The primary method here will be to use Series.map()
on the 'ID's to assign the new values.
Used for substituting each value in a Series with another value, that may be derived from a function, a dict
or a Series
.
which is exactly what you're looking for.
Here are some options for generating the new IDs:
1. Randomly generated 8-digit integers, as asked
You can first create a map of randomly generated 8-digit integers with each of the unique ID's in the dataframe. Then use Series.map()
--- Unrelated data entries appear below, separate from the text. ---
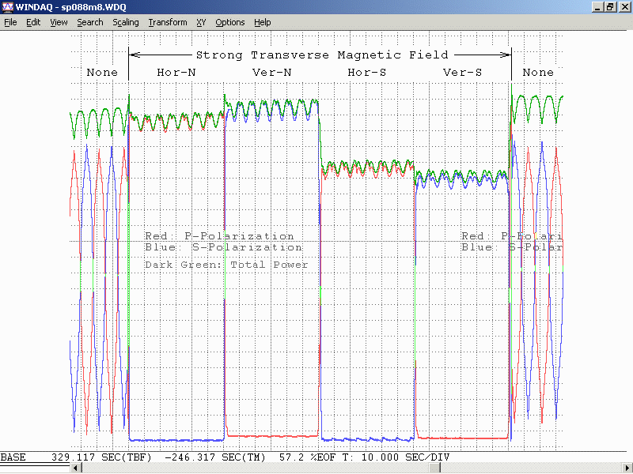The width and height of the screenshot is (633, 474).
Task: Open the Options menu
Action: [x=229, y=22]
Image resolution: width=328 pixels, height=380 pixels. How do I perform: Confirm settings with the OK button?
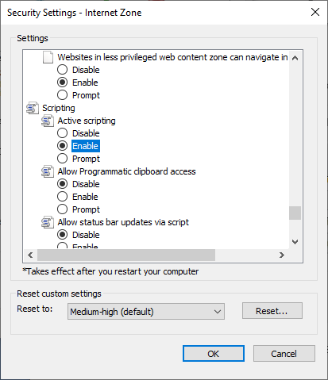point(214,353)
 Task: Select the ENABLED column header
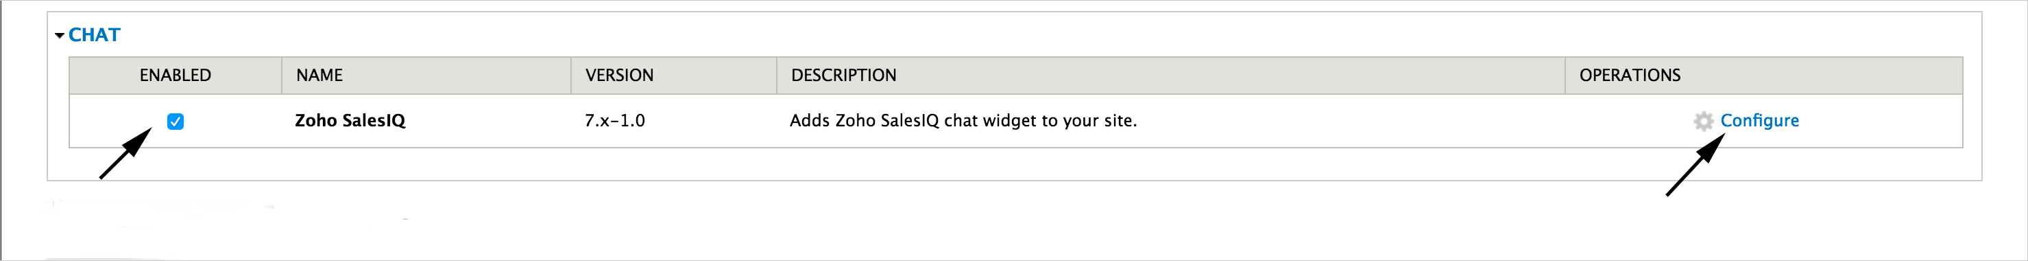coord(176,75)
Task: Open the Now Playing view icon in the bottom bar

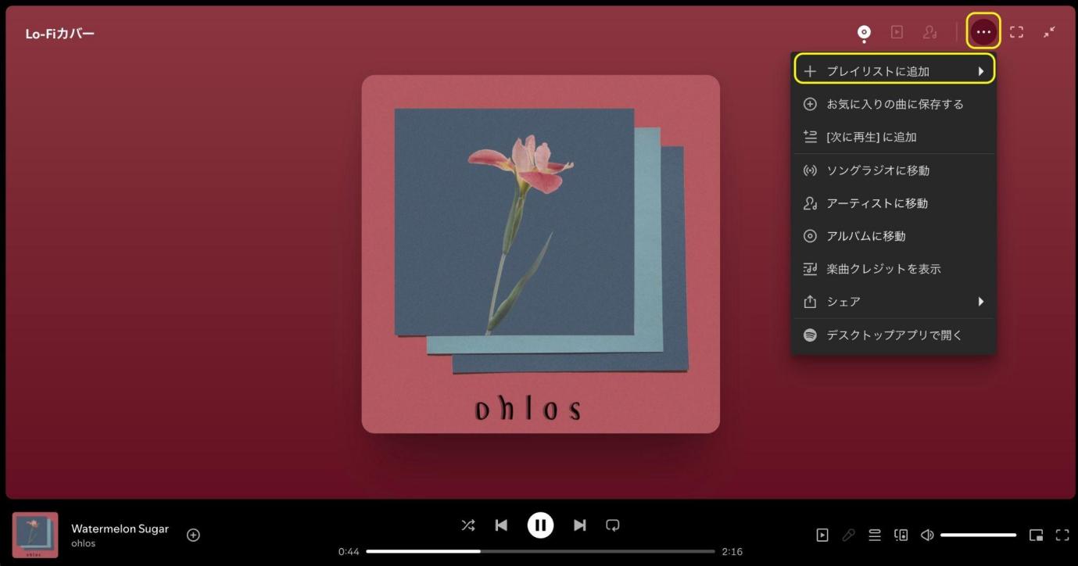Action: tap(822, 536)
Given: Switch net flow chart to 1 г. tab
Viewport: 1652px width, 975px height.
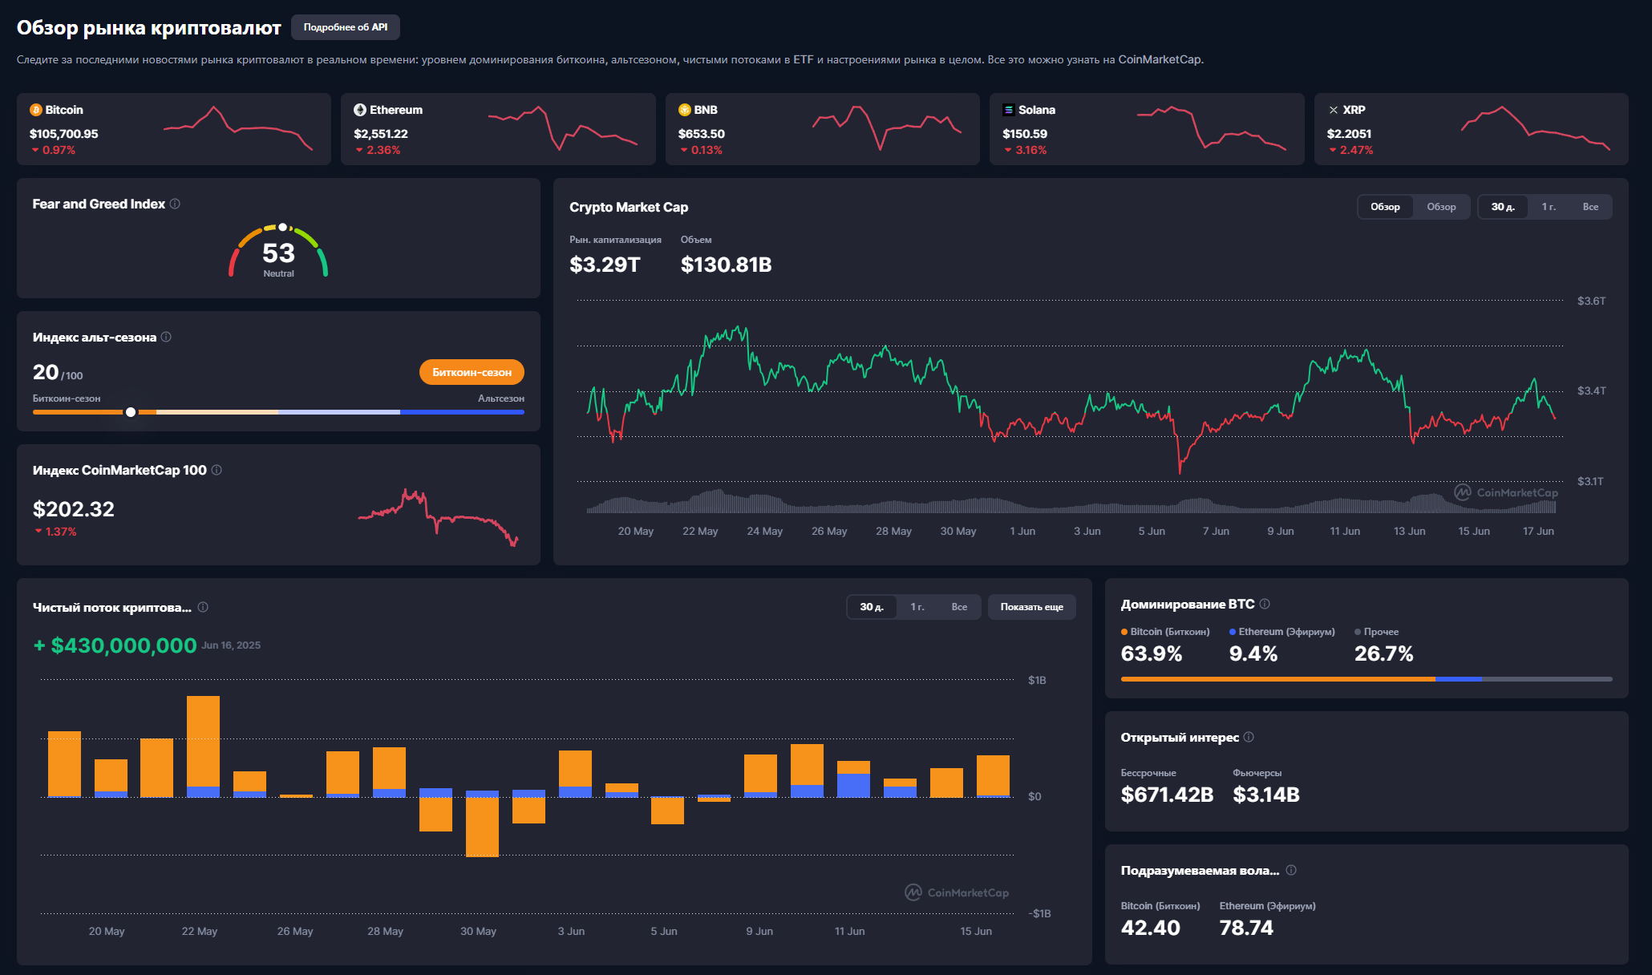Looking at the screenshot, I should [917, 607].
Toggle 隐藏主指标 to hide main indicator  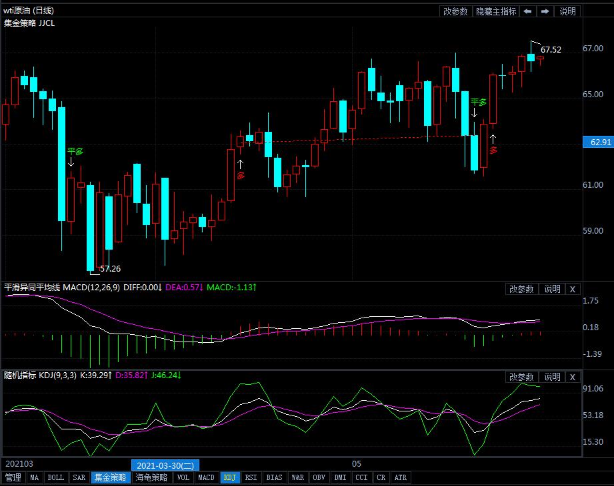(x=495, y=11)
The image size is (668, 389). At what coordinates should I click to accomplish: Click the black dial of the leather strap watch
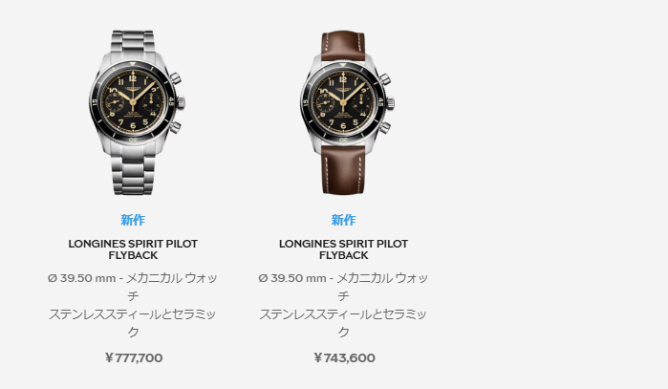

on the 'ID's to assign the new values back. I've included a while
loop to ensure that the generated ID's are unique.
import random
original_ids = df['ID'].unique()
while True:
new_ids = {id_: random.randint(10_000_000, 99_999_999) for id_ in original_ids}
if len(set(new_ids.values())) == len(original_ids):
# all the generated id's were unique
break
# otherwise this will repeat until they are
df['ID'] = df['ID'].map(new_ids)
Output:
ID Sales
0 91154173 100
1 27127403 50
2 91154173 70
3 55892778 60
Edit & Warning: The original ids are Chinese characters and they are already length 8. There's definitely more than 10 Chinese characters so with the wrong combination of original IDs, it could become impossible to make unique-enough 8-digit IDs for the new set. Unless you are memory bound, I'd recommend using 16-24 digits. Or even better...
2. Use UUIDs. [IDEAL]
You can still use the "integer" version of the ID instead of hex. This has the added benefit of not needing to check for uniqueness:
import uuid
original_ids = df['ID'].unique()
new_ids = {cid: uuid.uuid4().int for cid in original_ids}
df['ID'] = df['ID'].map(new_ids)
(If you are okay with hex id's, change uuid.uuid4().int
above to uuid.uuid4().hex
.)
Output:
ID Sales
0 10302456644733067873760508402841674050 100
1 99013251285361656191123600060539725783 50
2 10302456644733067873760508402841674050 70
3 112767087159616563475161054356643068804 60
2.B. Smaller numbers from UUIDs
If the ID generated above is too long, you could truncate it, with some minor risk. Here, I'm only using the first 16 hex characters and converting those to an int. You may put that in the uniqueness loop check as done for option 1, above.
import uuid
original_ids = df['ID'].unique()
DIGITS = 16 # number of hex digits of the UUID to use
new_ids = {cid: int(uuid.uuid4().hex[:DIGITS], base=16) for cid in original_ids}
df['ID'] = df['ID'].map(new_ids)
Output:
ID Sales
0 14173925717660158959 100
1 10599965012234224109 50
2 14173925717660158959 70
3 13414338319624454663 60
3. Creating a mapping based on the actual value:
This group of options has these advantages:
- not needing a uniqueness check since it's deterministically based on the original ID and
- So original IDs which were the same will generate the same new ID
- doesn't need a map created in advance
3.A. CRC32
(Higher probability of finding a collision with different IDs, compared to option 2.B. above.)
import zlib
df['ID'] = df['ID'].map(lambda cid: zlib.crc32(bytes(cid, 'utf-8')))
Output:
ID Sales
0 2083453980 100
1 1445801542 50
2 2083453980 70
3 708870156 60
3.B. Python's built-in hash()
of the orignal ID [My preferred approach in this scenario]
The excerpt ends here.